[Stored dataset items]
****************

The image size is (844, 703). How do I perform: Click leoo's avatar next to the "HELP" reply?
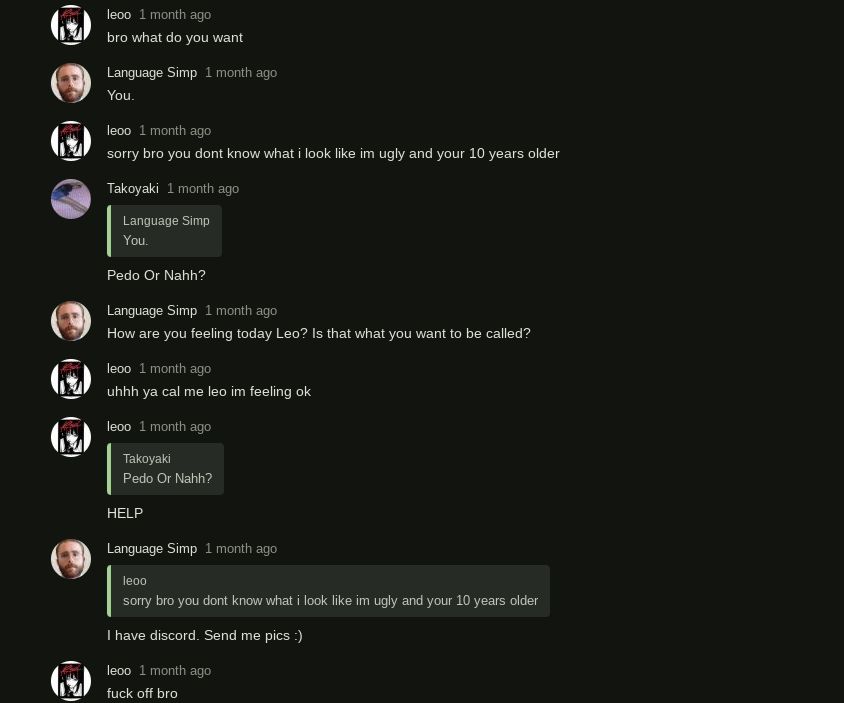pos(71,437)
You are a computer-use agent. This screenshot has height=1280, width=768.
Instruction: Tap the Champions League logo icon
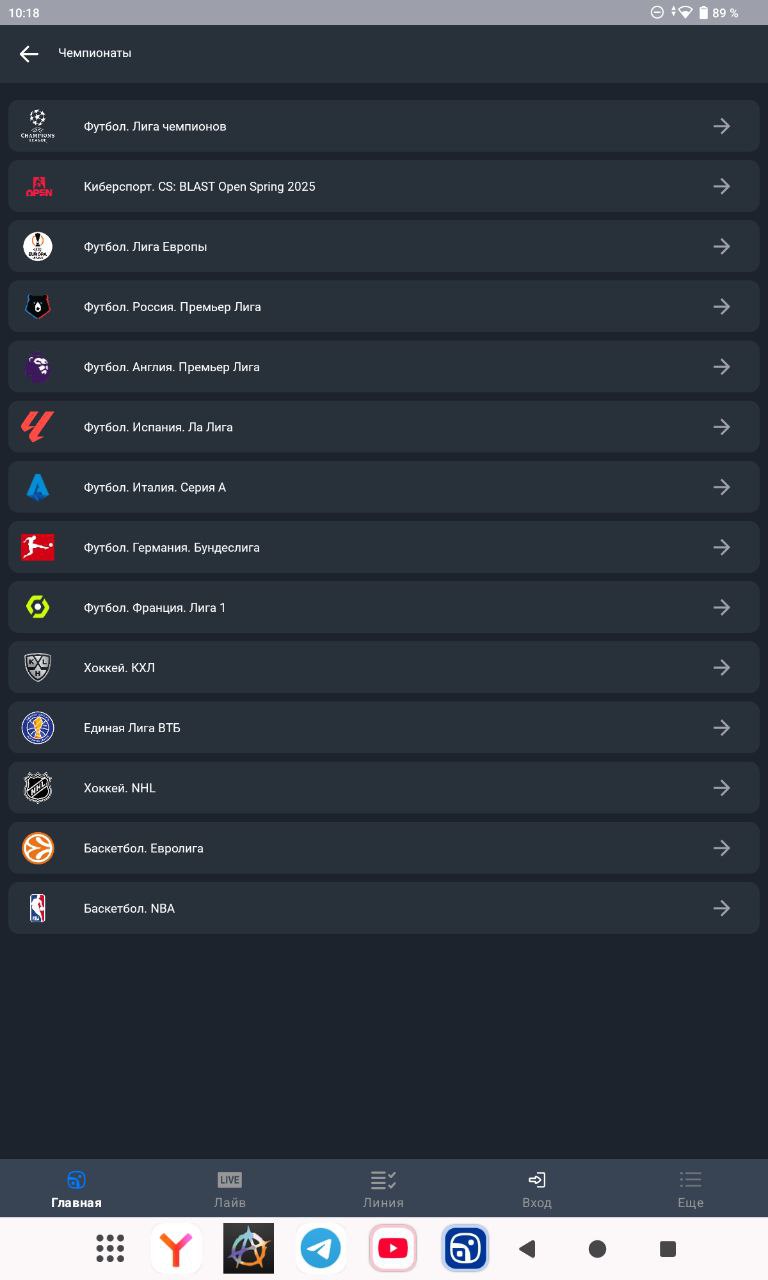[x=38, y=126]
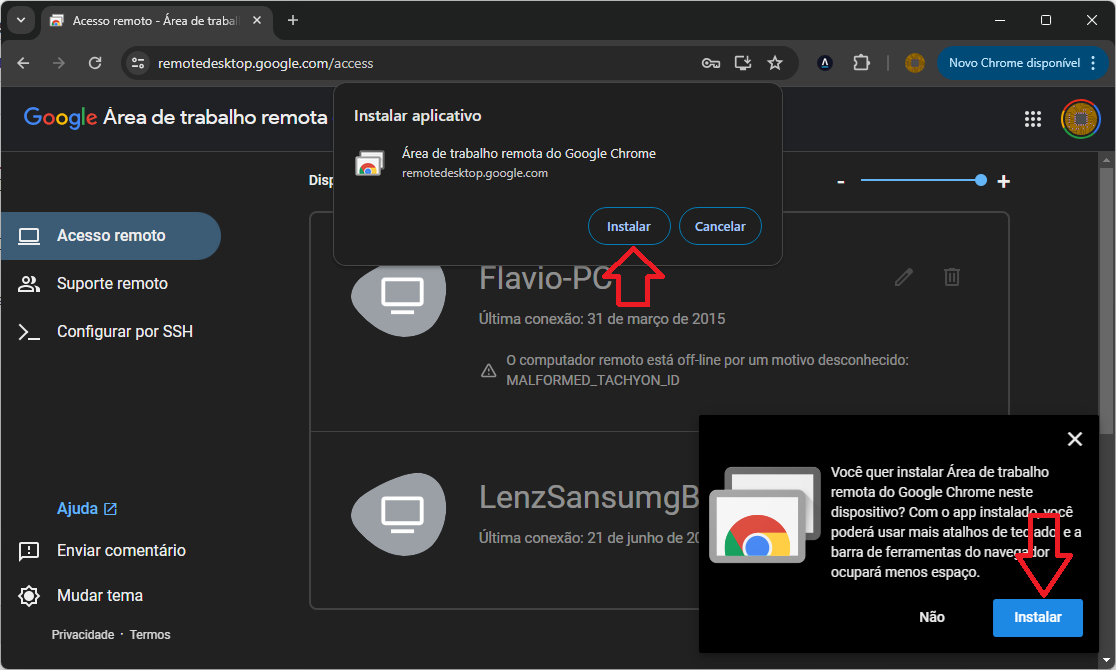Close the black install prompt popup
The image size is (1116, 670).
pos(1075,439)
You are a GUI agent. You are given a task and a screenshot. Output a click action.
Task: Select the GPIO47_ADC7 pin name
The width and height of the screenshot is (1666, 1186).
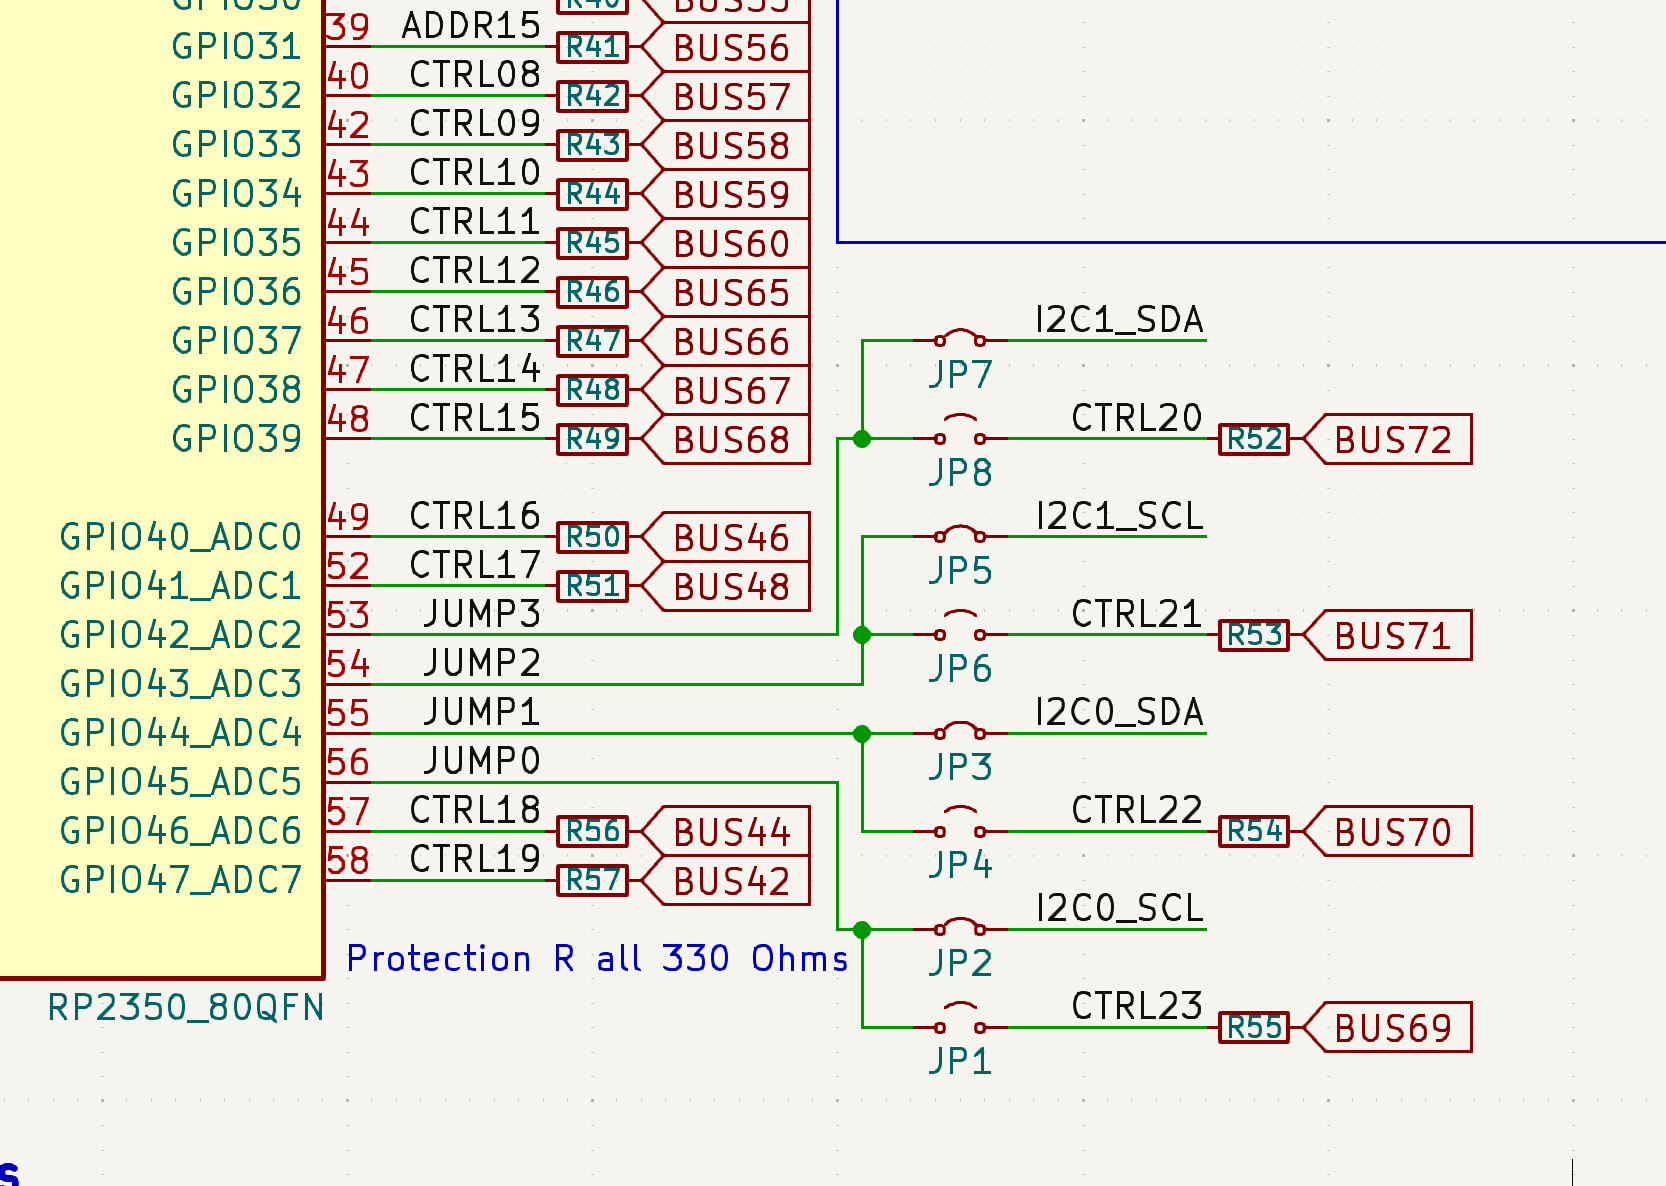point(181,880)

****************

• TASK GOAL:
From the first line to the last, retype the data exactly, but omit every image.

• WORKED SOLUTION:
The image size is (844, 703). How do I perform: Click leoo's avatar next to the "HELP" reply?
pos(71,437)
You are a computer-use agent. This screenshot has height=1280, width=768.
Instruction: Tap the Champions League logo icon
[x=38, y=126]
Close the black install prompt popup
The image size is (1116, 670).
pos(1075,439)
You are a GUI agent. You are given a task and a screenshot. Output a click action.
Task: Select the GPIO47_ADC7 pin name
The width and height of the screenshot is (1666, 1186).
point(181,880)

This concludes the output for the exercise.